- TASK REQUIREMENTS
#1 List every helper function that the Lookout for Vision SDK page names.
#2 Does the Lookout for Vision SDK page agree with each statement below? Answer yes or no for each, and quote the words that decide it.
(a) The output bucket has to be a different bucket from the input bucket.
(b) Anomaly images should sit in the same folder as normal images.
(c) The project name must be unique.
#3 Answer these questions from the Lookout for Vision SDK page:
(a) Which image formats are allowed?
(b) What is stored in the output bucket?
(c) What does the input bucket contain?

# Amazon Lookout for Vision Python SDK

In this notebook we will show you how to run k-fold Cross Validation with the Amazon Lookout for
Vision Python SDK. It gives you a programmatic way of interacting with this service and adds a lot of
helper functions that complement the service, like:

* create manifest file
* push manifest file to S3
* check image sizes if they comply with the service
* check image shapes if you need to rescale images
* rescale images based on optimal shape
* upload images to S3 in the appropriate structure
* k-fold Cross Validation

**Requirements**

Have your images on locally. The anomaly images should be stored in a separate folder than the normal images.
Also note that the only formats allowed are: jpeg, jpg and png.
The following url describes the quotas/limitation of images for training and validation --> https://docs.aws.amazon.com/lookout-for-vision/latest/developer-guide/limits.html

## Training a Model

First let's set some general variables that you need:

* input_bucket: the S3 bucket that contains your images for training a model
* project_name: the unique name of the Amazon Lookout for Vision project
* output_bucket: a bucket where your model and inference results are stored (can be same as input_bucket)

- INFORMATION PROVIDED
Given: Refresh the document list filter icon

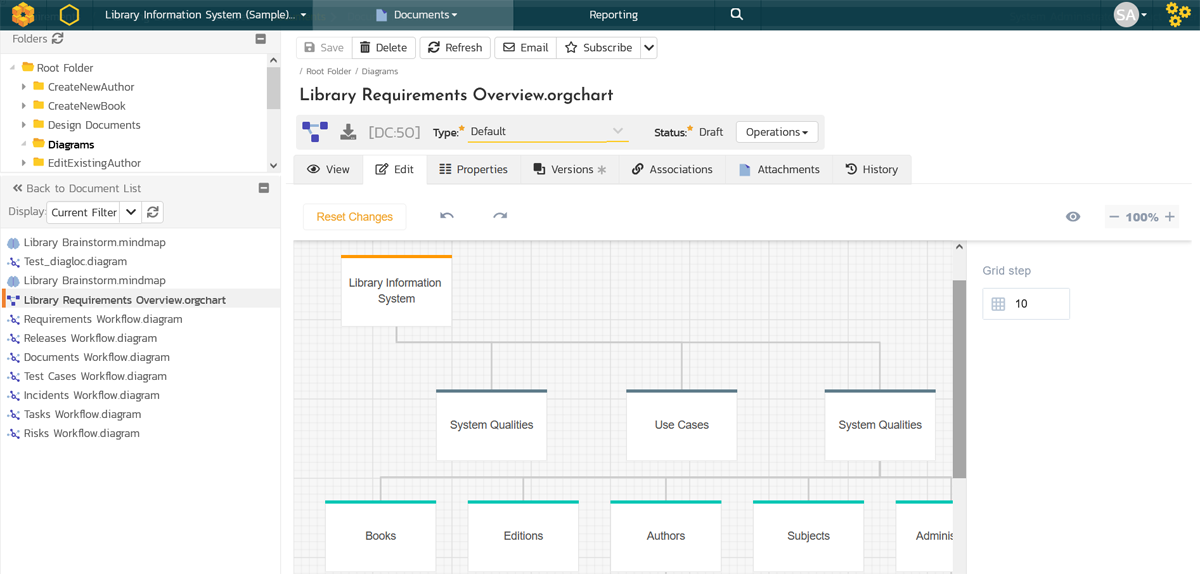Looking at the screenshot, I should 152,212.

- SOLUTIONS TO THE TASKS
#1
- create manifest file
- push manifest file to S3
- check image sizes if they comply with the service
- check image shapes if you need to rescale images
- rescale images based on optimal shape
- upload images to S3 in the appropriate structure
- k-fold Cross Validation

#2
(a) No: "(can be same as input_bucket)"
(b) No: "The anomaly images should be stored in a separate folder than the normal images."
(c) Yes: "the unique name of the Amazon Lookout for Vision project"

#3
(a) jpeg, jpg and png
(b) Your model and inference results
(c) Your images for training a model